Here we have declared a constant CONSTANT_DATA_ITEM which has a value of 2. Note that by convention constant identifiers are always encoded using upper-case letters --- this allows for their easy identification, makes the code more readable and consequently more maintainable. Conceptually we can think of a constant as a data item comprising only a name and a value (i.e. no address) as shown in Figure 1.

 
  1. By defining a symbolic constant in a single place; if that constant needs to be changed or corrected, this need only be applied to the definition and not through out the program.
  2. The significance of a symbolic constant is easily understood, where as the use of a "magic number" is not so obvious.
  3. The risk of miss-typing values is reduced. For example defining a constant:
    final double PI = 3.14159;
    
    reduces the risk of miss-typing 3.14159 every time it is used.

Named constants therefore enhance the maintainability of a program. Note also that fields defined within a class may also be variables or constants. We sometimes refer to instance variables/constants or class variables/constants.




2. ANONYMOUS DATA ITEMS

Often we use data items in a program without giving them a name, such data items are referred to as anonymous data items. For example in the assignment expression:

dataItem1 = 2 + (5*6);

The (5*6) part of the expression is calculated first and the result (30) stored as a data item with an address etc., but without a label (Figure 2).

 
ANONYMOUS DATA ITEM

Figure 2: Anonymous data item

The significance is that anonymous data items cannot be changed or used again in other parts of a program. We can think of an anonymous data item as a data item without a name, as such we cannot access its address (and hence the value stored at this address).
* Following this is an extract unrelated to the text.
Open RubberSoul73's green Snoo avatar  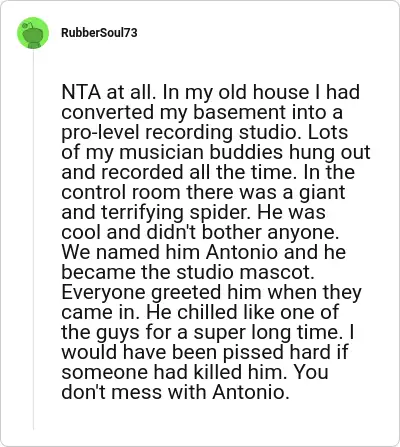coord(33,33)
3. UNINITIALISED VARIABLES

In some language it is possible to define uninitialised data items, i.e. an uninitialised variable. Of course the binary digits at the indicated address will have some setting (left over from previous executions of programs) and therefore the data item will have some arbitrary value associated with it. The presence of such data items can result in errors. We can conceive of an uninitialised data item as shown in Figure 3.

 
UNINITIALISED DATA ITEM

Figure 3: Uninitialised data item

In Java uninitialised data items are automatically assigned a value. In the case of numeric data items the default initialisation is 0.




4. OBJECT REFERENCES

OBJECT REFERENCE DATA ITEM

Figure 4: Object reference data item

An instance of a class is a data item the same as any other (all be it an extremely complex one). When we create an instance a section of memory is set aside (on the heap) for this item. When we create an instance of a class this is the same as creating any other data item except that the immediate value associated with the data item name is an address rather than a value. This address indicates the start of the section of memory reserved in the heap for the object (Figure 4). This is because an object is what we call a compound data item in that it can have more than one value associated with it at the same time, and therefore needs a sequence of memory slots (one for each value). The immediate value associated with an instance name is thus the address of the start of this block of memory. We refer to such address values as object references (because they "reference" the start address in the heap for the values associated with the indicated compound data item). In some languages (e.g. C and C++) such data items are called pointers in that they "point" to the start of a section of memory in the heap. For example if we create an instance, newInst1, of the class ExampleClass:

 
ExampleClass newInst1 = new ExampleClass();

This will create a data item of the form shown in Figure 5. The data item like any other data item has an address, 100000 in the example (which is also stored on the heap), and a value (102000) which is a reference value that points to another section of the heap where the instance fields for newInst1 are stored.

THE DATA ITEM NEWINST

Figure 5: The data item newInst1




4.1. Uninitialised Objects

In an earlier example we used a constructor to create an instance of the class GrandParent as follows:

Grandparent mary = new GrandParent();

Here we have created the object mary which is an instance of the class GrandParent and which has been initialised with a reference value indicating the storage location of all the associated data items.

 

It is possible to create an object such as mary and leave the initialisation till later. We do this using a "data declaration" of the form:

Grandparent mary = null;

the null indicates a special value, contained in the java.util package, of "nothing" (not zero but nothing!), i.e. the reference value does not point to anything.




4.2. Renaming Objects

We can have two or more names which identify the same object. For example, given the object newInst1 created above we can "assign" its immediate value (which remember is an object reference, i.e. an address) to another label as follows:

 
newInst2 = newInst1;

with a result as depicted in Figure 6. This is called aliasing and should be avoided as it causes confusion --- we have not made a copy of the object but created a second means of accessing it! (see Figure 6).

ALIASING

Figure 6: Aliasing




5. DATA TYPES

We have seen that the type of a data item defines:

  1. The nature of its internal representation (number of bits).
  2. The interpretation placed on this internal representation.
  3. As a result of (2) the allowed set of values for the item.
  4. Also as a result of (2) the operations that can be performed on it.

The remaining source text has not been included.